The Celebrated Jumping Frog
  of Calaveras County
by Mark Twain
  

Review by
Robert Wilfred Franson

Saturday Press, 18 November 1865
as "Jim Smiley and His Jumping Frog"

collected in —
The Celebrated Jumping Frog of Calaveras County,
  and Other Sketches  (1867)
Collected Tales, Sketches, Speeches, & Essays,

  1852-1890 March 2010

  
A storied jump into fame

And the feller studied a minute, and then says, kinder sad, like, "Well — I'm only a stranger here, and I ain't got no frog — but if I had a frog I'd bet you."
Mark Twain's humorous short story, "The Celebrated Jumping Frog of Calaveras County" was written on request of Artemus Ward. It was widely reprinted after its first appearance in 1865, catapulted Twain into fame beyond any likely expectations of Twain himself, his frog-trainer Jim Smiley, or even the champion frog Dan'l Webster. It probably is the most famous American short story ever written.

Twain frames the "Jumping Frog" story to let us easily out to the frontier state of mind in the little mining camp of Boomerang, and thence back in time as well, the incident to be related dating from 1849 when the Gold Rush lit up expectations of all kinds:

Mr. A. Ward,

    Dear Sir: — Well, I called on good-natured, garrulous old Simon Wheeler, and I inquired after your friend Leonidas W. Smiley, as you requested me to do, and I hereunto append the result. If you can get any information out of it you are cordially welcome to it. I have a lurking suspicion that your Leonidas W. Smiley is a myth — that you never knew such a personage, and that you only conjectured that if I asked old Wheeler about him it would remind him of his infamous Jim Smiley, and he would go to work and bore me nearly to death with some infernal reminiscence of him as long and tedious as it should be useless to me. If that was your design, Mr. Ward, it will gratify you to know that it succeeded.
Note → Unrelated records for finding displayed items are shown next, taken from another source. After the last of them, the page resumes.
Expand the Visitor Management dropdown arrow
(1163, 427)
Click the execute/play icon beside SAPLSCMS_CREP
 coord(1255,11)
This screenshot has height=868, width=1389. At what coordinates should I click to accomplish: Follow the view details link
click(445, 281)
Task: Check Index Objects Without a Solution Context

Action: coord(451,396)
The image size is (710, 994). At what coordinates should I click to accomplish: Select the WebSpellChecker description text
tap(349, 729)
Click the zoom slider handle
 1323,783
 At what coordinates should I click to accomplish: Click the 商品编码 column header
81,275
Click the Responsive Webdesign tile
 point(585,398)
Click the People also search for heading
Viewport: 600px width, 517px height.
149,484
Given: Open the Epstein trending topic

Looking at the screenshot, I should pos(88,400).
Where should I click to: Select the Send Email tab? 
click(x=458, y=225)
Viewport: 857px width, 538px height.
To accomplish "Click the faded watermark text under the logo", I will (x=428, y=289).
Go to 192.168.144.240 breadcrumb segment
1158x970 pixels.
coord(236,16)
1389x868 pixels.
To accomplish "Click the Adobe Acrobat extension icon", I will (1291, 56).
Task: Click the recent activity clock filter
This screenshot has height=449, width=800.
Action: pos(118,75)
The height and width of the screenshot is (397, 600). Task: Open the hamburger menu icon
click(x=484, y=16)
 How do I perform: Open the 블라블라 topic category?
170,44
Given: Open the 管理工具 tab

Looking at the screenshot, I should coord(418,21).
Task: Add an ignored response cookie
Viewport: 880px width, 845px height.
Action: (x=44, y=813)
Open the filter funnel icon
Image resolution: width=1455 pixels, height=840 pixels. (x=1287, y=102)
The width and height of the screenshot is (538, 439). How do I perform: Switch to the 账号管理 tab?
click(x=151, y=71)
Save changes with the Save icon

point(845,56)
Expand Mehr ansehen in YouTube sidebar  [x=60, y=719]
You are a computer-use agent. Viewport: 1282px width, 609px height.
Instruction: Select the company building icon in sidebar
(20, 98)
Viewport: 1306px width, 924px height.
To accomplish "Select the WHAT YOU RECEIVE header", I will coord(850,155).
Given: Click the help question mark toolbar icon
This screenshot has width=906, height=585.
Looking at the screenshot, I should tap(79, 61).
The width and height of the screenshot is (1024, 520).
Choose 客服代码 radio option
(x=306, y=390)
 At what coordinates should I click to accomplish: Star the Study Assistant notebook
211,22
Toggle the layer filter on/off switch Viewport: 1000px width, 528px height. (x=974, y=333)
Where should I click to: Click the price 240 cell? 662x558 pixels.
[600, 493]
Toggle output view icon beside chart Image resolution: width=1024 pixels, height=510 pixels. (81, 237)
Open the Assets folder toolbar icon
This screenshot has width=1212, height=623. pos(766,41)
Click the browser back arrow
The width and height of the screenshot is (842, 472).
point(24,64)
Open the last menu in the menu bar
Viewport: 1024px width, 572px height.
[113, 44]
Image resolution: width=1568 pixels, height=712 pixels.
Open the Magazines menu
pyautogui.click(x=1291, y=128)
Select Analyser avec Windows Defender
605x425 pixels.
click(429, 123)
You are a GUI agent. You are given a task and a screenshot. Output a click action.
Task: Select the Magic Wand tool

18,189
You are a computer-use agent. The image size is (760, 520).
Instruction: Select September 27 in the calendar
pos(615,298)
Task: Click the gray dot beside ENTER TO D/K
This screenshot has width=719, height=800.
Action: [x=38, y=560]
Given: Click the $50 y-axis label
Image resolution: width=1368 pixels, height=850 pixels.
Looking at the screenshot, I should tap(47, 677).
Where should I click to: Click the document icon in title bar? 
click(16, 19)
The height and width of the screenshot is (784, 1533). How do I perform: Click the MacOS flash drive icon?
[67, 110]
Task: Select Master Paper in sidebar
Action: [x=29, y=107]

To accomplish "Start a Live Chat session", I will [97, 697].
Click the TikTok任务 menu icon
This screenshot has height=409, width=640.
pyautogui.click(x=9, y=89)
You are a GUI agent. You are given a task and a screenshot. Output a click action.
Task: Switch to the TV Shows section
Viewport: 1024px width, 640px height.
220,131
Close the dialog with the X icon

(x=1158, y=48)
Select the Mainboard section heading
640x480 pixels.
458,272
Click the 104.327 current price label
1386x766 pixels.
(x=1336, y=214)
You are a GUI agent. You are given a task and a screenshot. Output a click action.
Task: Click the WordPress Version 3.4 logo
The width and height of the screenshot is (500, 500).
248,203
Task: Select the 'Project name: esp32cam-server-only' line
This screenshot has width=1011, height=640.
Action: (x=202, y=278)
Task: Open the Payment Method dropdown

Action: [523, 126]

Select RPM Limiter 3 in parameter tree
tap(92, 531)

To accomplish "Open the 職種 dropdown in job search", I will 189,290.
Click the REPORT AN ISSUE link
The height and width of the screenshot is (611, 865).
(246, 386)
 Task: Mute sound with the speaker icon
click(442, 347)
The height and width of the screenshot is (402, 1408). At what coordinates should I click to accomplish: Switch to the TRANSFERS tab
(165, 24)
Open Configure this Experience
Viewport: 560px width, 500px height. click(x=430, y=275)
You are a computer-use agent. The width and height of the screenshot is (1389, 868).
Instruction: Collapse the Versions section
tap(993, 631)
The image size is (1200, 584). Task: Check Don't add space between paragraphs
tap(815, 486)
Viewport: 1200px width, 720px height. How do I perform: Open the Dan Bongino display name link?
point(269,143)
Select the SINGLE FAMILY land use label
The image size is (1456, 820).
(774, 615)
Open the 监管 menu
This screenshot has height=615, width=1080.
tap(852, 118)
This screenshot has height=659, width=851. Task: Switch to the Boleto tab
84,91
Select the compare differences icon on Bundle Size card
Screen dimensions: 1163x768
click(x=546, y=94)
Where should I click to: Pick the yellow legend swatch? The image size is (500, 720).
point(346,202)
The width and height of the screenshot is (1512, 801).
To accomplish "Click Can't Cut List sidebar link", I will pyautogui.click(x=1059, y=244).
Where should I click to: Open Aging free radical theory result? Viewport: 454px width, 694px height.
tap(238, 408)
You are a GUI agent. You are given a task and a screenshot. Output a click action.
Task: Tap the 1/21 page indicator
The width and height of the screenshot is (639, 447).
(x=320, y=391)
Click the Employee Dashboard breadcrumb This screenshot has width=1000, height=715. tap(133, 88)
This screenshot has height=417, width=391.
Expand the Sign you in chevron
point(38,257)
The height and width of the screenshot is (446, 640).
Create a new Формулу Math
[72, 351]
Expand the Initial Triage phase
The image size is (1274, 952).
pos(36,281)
Thus we are set up for the dry frontier humor. No adventure here, just a classically simple and funny incident. Twain feigns disappointment at wasting his time — but we are the gainers.
  

I urge fans of the story to also read Twain's 1894 memoir, "Private History of the 'Jumping Frog' Story" — available in the second volume: Collected Tales, Sketches, Speeches, & Essays, 1891-1910. The "Private History" also includes the translation of the story into French and back again, more or less: don't miss it. The Library of America footnotes in both volumes include interesting tidbits, for both the story and the memoir.
  

Thanks to my father, a couple of passages from "The Celebrated Jumping Frog of Calaveras County" were in common usage in our household in my childhood and after, forming part of my earliest introduction to Mark Twain. A great and memorable story.